Interactionless attacks against current versions of iOS are still extremely rare, and almost exclusively used against a small population of high-profile targets around the world. In other words, the average iPhone owner is very unlikely to encounter them. But the Bahrain incident shows that Apple's efforts to defuse iMessage risks for its most vulnerable users have not fully succeeded. The question now is how far the company is willing to go to make its messaging platform less of a liability.“It's frustrating to think that there is still this un-deletable app on iOS that can accept data and messages from anyone," says longtime macOS and iOS security researcher Patrick Wardle. "If somebody has a zero-click iMessage exploit, they can just send it from anywhere in the world at any time and hit you.”

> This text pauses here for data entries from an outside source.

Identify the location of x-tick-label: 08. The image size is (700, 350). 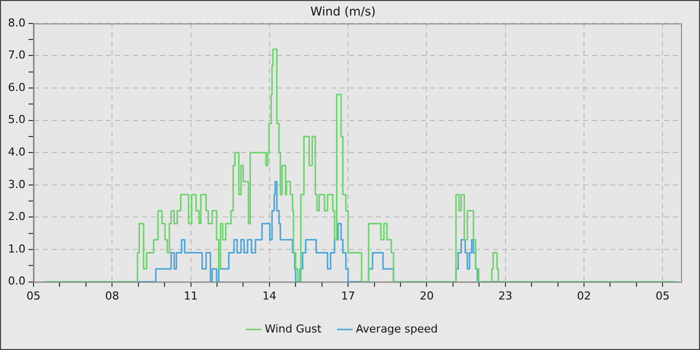
(112, 296).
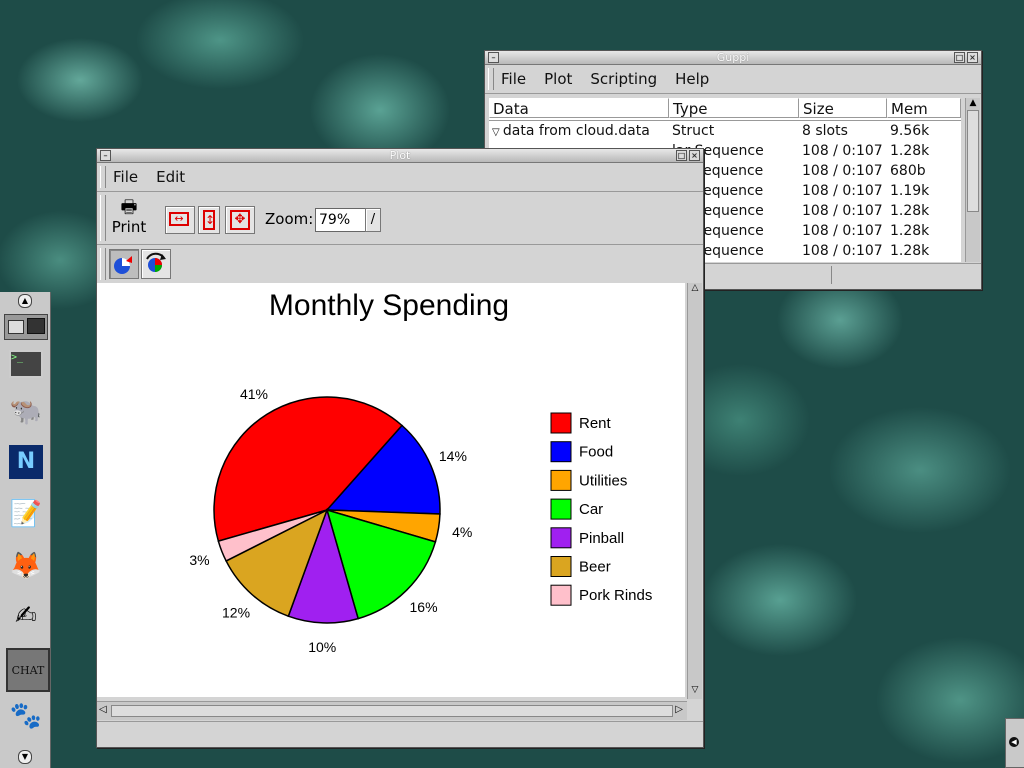 The height and width of the screenshot is (768, 1024). I want to click on pie-slice-rent, so click(308, 470).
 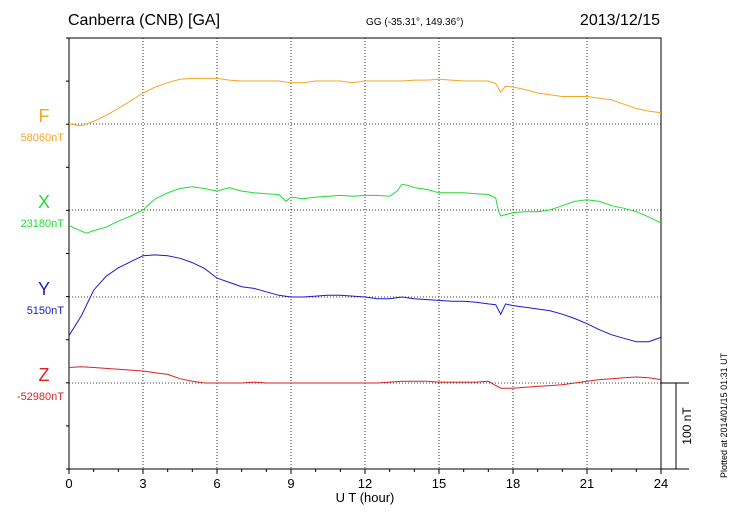 I want to click on plotted-at-note: Plotted at 2014/01/15 01:31 UT, so click(x=724, y=415).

Apple did make a major push to comprehensively address iMessage zero-clicks in iOS 14. The most prominent of those new features, BlastDoor, is a sort of quarantine ward for incoming iMessage communications that's meant to weed out potentially malicious components before they hit the full iOS environment. But the interactionless attacks keep coming. This week's Citizen Lab findings and research published in July by Amnesty International both specifically show that it's possible for a zero-click attack to defeat BlastDoor.Apple hasn't issued a fix for this particular vulnerability and corresponding attack, dubbed “Megalodon” by Amnesty International and “ForcedEntry” by Citizen Lab. An Apple spokesperson told WIRED that it intends to harden iMessage security beyond BlastDoor, and that new defenses are coming with iOS 15, which will likely come out next month. But it's unclear what those further protections will entail, and there's meanwhile seemingly no defense against the BlastDoor-defeating hack that Amnesty International and Citizen Lab both observed.

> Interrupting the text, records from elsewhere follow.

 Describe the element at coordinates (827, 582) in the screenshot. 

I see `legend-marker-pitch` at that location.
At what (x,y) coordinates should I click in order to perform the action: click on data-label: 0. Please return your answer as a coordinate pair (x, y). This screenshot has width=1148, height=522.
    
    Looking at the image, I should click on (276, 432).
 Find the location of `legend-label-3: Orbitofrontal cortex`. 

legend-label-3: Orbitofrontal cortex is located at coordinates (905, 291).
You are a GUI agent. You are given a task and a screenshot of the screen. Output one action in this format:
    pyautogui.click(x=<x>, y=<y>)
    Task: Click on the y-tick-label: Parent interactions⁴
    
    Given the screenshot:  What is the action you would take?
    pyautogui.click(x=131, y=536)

“Attacks like the ones described are highly sophisticated, cost millions of dollars to develop, often have a short shelf life, and are used to target specific individuals,” Apple's head of security engineering and architecture, Ivan Krstić, said in a statement. “While that means they are not a threat to the overwhelming majority of our users, we continue to work tirelessly to defend all our customers.”iMessage's many functions and features make it difficult to defend, security researchers say. Its “attack surface ” is massive. Under the hood, it takes a lot of code and jerry-rigging to get all those green and blue bubbles—plus photos, videos, links, Memojis, app integrations, and more—working smoothly. Each feature and interconnection with another part of iOS creates a fresh opportunity for attackers to find flaws that could be exploitable. Since the rise of iMessage zero-clicks a few years ago, it's become increasingly clear that comprehensively reducing the service's vulnerabilities would take some epic rearchitecting—which seems unlikely at best.

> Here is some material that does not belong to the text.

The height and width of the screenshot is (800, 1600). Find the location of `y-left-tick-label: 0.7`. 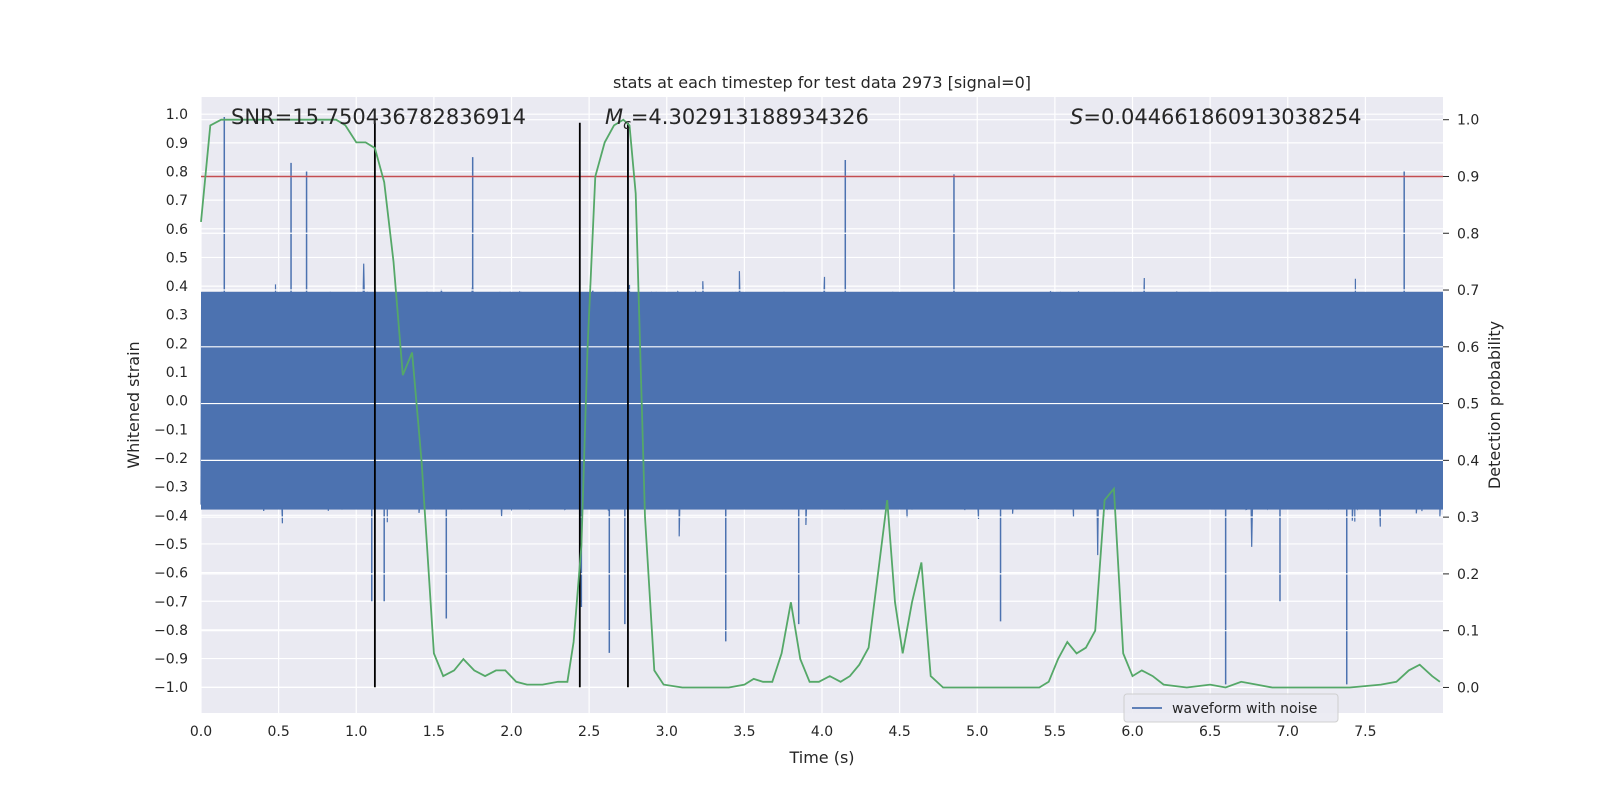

Absent a total overhaul, though, Apple still has options for dealing with sophisticated iMessage hacks. The company could offer special settings, researchers suggest, so at-risk users can choose to lock down the Messages app on their devices. That could include an option to block untrusted content like images and links altogether, and a setting to prompt the user before accepting messages from people not already in their contacts.